Start of DATASET CONTENT
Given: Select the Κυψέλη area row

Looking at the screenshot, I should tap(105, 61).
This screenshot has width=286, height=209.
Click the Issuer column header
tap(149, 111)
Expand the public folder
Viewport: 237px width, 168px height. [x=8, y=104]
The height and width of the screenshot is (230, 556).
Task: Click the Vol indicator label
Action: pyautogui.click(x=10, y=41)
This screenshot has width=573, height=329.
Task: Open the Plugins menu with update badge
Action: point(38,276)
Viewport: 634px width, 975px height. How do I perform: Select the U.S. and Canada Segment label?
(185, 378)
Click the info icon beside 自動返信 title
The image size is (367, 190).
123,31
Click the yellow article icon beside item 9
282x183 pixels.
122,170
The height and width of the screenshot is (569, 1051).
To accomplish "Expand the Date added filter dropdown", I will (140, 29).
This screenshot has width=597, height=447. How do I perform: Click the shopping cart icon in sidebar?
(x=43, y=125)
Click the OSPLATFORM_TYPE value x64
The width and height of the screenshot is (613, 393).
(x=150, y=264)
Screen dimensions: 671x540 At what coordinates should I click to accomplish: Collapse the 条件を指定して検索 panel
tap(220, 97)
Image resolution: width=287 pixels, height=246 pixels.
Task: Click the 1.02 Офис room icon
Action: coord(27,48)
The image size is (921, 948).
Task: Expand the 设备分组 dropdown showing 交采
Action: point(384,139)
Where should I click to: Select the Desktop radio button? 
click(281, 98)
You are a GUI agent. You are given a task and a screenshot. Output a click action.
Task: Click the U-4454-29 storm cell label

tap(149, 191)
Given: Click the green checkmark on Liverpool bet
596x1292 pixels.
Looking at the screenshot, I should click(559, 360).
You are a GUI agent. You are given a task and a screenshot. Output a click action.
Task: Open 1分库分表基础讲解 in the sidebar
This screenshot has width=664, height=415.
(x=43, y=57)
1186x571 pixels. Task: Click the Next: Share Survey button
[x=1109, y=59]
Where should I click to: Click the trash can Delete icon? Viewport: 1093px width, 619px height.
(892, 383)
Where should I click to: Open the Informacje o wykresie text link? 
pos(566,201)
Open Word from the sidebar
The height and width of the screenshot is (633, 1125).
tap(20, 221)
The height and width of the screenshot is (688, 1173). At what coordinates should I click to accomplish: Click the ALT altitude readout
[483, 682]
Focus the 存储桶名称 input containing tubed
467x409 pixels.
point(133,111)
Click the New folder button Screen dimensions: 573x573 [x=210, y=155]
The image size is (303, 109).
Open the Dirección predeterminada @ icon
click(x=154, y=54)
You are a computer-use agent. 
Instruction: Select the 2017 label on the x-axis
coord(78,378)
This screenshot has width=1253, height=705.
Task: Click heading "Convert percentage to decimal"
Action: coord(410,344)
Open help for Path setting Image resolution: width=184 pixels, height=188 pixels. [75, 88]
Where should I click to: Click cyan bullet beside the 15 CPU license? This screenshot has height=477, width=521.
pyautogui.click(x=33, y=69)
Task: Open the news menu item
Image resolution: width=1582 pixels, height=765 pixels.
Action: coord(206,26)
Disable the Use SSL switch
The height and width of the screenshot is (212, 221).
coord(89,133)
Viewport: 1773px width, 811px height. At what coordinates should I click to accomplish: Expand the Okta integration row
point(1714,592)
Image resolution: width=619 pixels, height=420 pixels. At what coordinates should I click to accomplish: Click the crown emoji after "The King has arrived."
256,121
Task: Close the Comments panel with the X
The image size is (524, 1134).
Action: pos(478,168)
End of DATASET CONTENT
:: DIRECTIONS ::
Nothing but an exact transcription of the records is expected.

:: EXERCISE RESPONSE ::
Given: Select the Κυψέλη area row

Looking at the screenshot, I should tap(105, 61).
This screenshot has width=286, height=209.
Click the Issuer column header
tap(149, 111)
Expand the public folder
Viewport: 237px width, 168px height. [x=8, y=104]
The height and width of the screenshot is (230, 556).
Task: Click the Vol indicator label
Action: pyautogui.click(x=10, y=41)
This screenshot has width=573, height=329.
Task: Open the Plugins menu with update badge
Action: point(38,276)
Viewport: 634px width, 975px height. How do I perform: Select the U.S. and Canada Segment label?
(185, 378)
Click the info icon beside 自動返信 title
The image size is (367, 190).
123,31
Click the yellow article icon beside item 9
282x183 pixels.
122,170
The height and width of the screenshot is (569, 1051).
To accomplish "Expand the Date added filter dropdown", I will (140, 29).
This screenshot has width=597, height=447. How do I perform: Click the shopping cart icon in sidebar?
(x=43, y=125)
Click the OSPLATFORM_TYPE value x64
The width and height of the screenshot is (613, 393).
(x=150, y=264)
Screen dimensions: 671x540 At what coordinates should I click to accomplish: Collapse the 条件を指定して検索 panel
tap(220, 97)
Image resolution: width=287 pixels, height=246 pixels.
Task: Click the 1.02 Офис room icon
Action: coord(27,48)
The image size is (921, 948).
Task: Expand the 设备分组 dropdown showing 交采
Action: point(384,139)
Where should I click to: Select the Desktop radio button? 
click(281, 98)
You are a GUI agent. You are given a task and a screenshot. Output a click action.
Task: Click the U-4454-29 storm cell label

tap(149, 191)
Given: Click the green checkmark on Liverpool bet
596x1292 pixels.
Looking at the screenshot, I should click(559, 360).
You are a GUI agent. You are given a task and a screenshot. Output a click action.
Task: Open 1分库分表基础讲解 in the sidebar
This screenshot has width=664, height=415.
(x=43, y=57)
1186x571 pixels. Task: Click the Next: Share Survey button
[x=1109, y=59]
Where should I click to: Click the trash can Delete icon? Viewport: 1093px width, 619px height.
(892, 383)
Where should I click to: Open the Informacje o wykresie text link? 
pos(566,201)
Open Word from the sidebar
The height and width of the screenshot is (633, 1125).
tap(20, 221)
The height and width of the screenshot is (688, 1173). At what coordinates should I click to accomplish: Click the ALT altitude readout
[483, 682]
Focus the 存储桶名称 input containing tubed
467x409 pixels.
point(133,111)
Click the New folder button Screen dimensions: 573x573 [x=210, y=155]
The image size is (303, 109).
Open the Dirección predeterminada @ icon
click(x=154, y=54)
You are a computer-use agent. 
Instruction: Select the 2017 label on the x-axis
coord(78,378)
This screenshot has width=1253, height=705.
Task: Click heading "Convert percentage to decimal"
Action: coord(410,344)
Open help for Path setting Image resolution: width=184 pixels, height=188 pixels. [75, 88]
Where should I click to: Click cyan bullet beside the 15 CPU license? This screenshot has height=477, width=521.
pyautogui.click(x=33, y=69)
Task: Open the news menu item
Image resolution: width=1582 pixels, height=765 pixels.
Action: coord(206,26)
Disable the Use SSL switch
The height and width of the screenshot is (212, 221).
coord(89,133)
Viewport: 1773px width, 811px height. At what coordinates should I click to accomplish: Expand the Okta integration row
point(1714,592)
Image resolution: width=619 pixels, height=420 pixels. At what coordinates should I click to accomplish: Click the crown emoji after "The King has arrived."
256,121
Task: Close the Comments panel with the X
The image size is (524, 1134).
Action: pos(478,168)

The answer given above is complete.